◆ Aim ◆
Please say whether each statement below agrees with the article on Kumarakanda Vihara, answering yes or no and quoting the words of the article that decide it. (a) The Southern Province lived through 350 years of colonial rule by the Portuguese, the Dutch and the British. (b) The visitors found the Chief Incumbent at the temple when they arrived. (c) Kumarakanda lies on the sea side of the Colombo-Galle highway.

◆ Text to read ◆
Kumarakanda Vihara: a Buddhist temple with Dutch influence | Sunday Observer

Kumarakanda Vihara: a Buddhist temple with Dutch influence

The attention of any visitor to the Southern Province is immediately drawn to the city of Galle and its maritime heritage of Galle Fort. Being a maritime province, it has lived through 350 years of colonial rule by first, the Portuguese, then the Dutch and finally, the British. Inevitably, contemporary artistic and architectural styles were strongly influenced by European standards and values, which are clearly mirrored in the buildings, especially, in Buddhist temples in this maritime region of the 18th to the last quarter of the 19th centuries.

Among these buildings, the most awe-inspiring and intrinsic Buddhist architectural finds are in the small hillock, widely known as, Kumarakanda, a couple of kilometres past Hikkaduwa on the land side of the Colombo-Galle highway at Dodanduwa, a picturesque tourist sea resort area close to the southern capital of Galle.

Dutch architectural style

En route from Kataluwa, our next destination was Kumarakanda Vihara or Kumara Maha Vihara, another such temple with Dutch architectural style buildings. Having parked the vehicle in the car park at the foothill, we trekked through the flight of steps under the scorching sun to visit the temple, with great enthusiasm.

The day we visited the temple being a Sunday, a large number of students were attending the Dhamma School in the temple and a few elderly female devotees were gathered in front of the Avasa Ge. When we asked them where the Viharadhipathi (chief incumbent) stayed, they told us that the Chief Incumbent had attended an alms giving ceremony in a nearby village and would arrive soon. Then we looked for other Bhikkus at the temple, but couldn’t find any as there were a cluster of buildings scattered in the surrounding area. However, we met a teacher of the Dhamma School as she prepared to leave the place after the School, and she briefed us on the historical background of the temple.

◆ Source material ◆
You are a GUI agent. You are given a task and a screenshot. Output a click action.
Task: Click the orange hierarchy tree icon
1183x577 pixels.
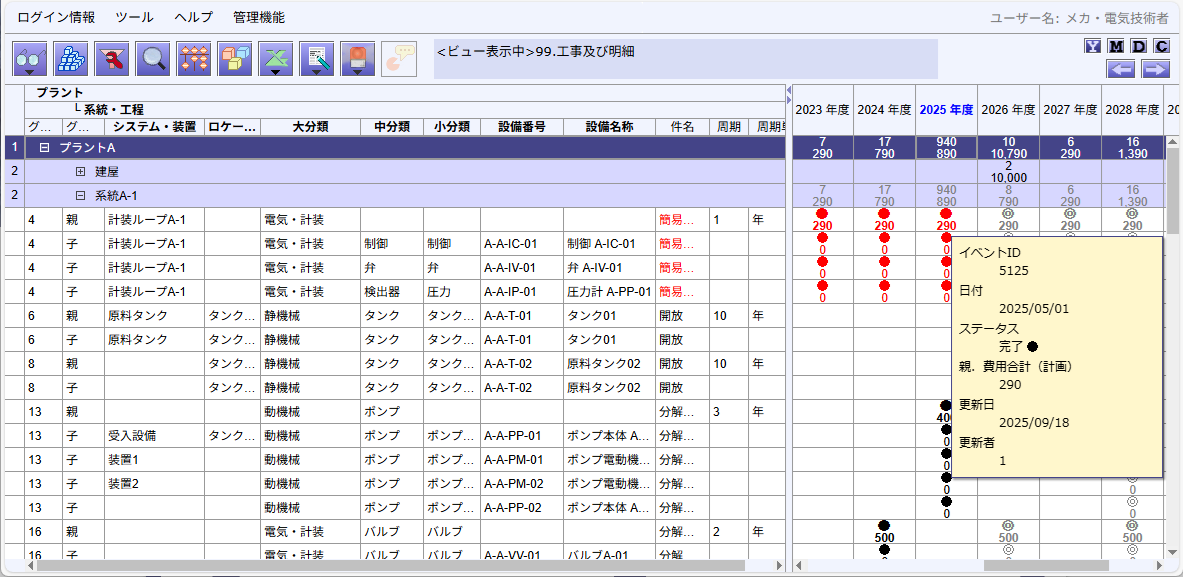click(194, 60)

◆ Output below ◆
(a) Yes: "it has lived through 350 years of colonial rule by first, the Portuguese, then the Dutch and finally, the British."
(b) No: "the Chief Incumbent had attended an alms giving ceremony in a nearby village and would arrive soon."
(c) No: "on the land side of the Colombo-Galle highway"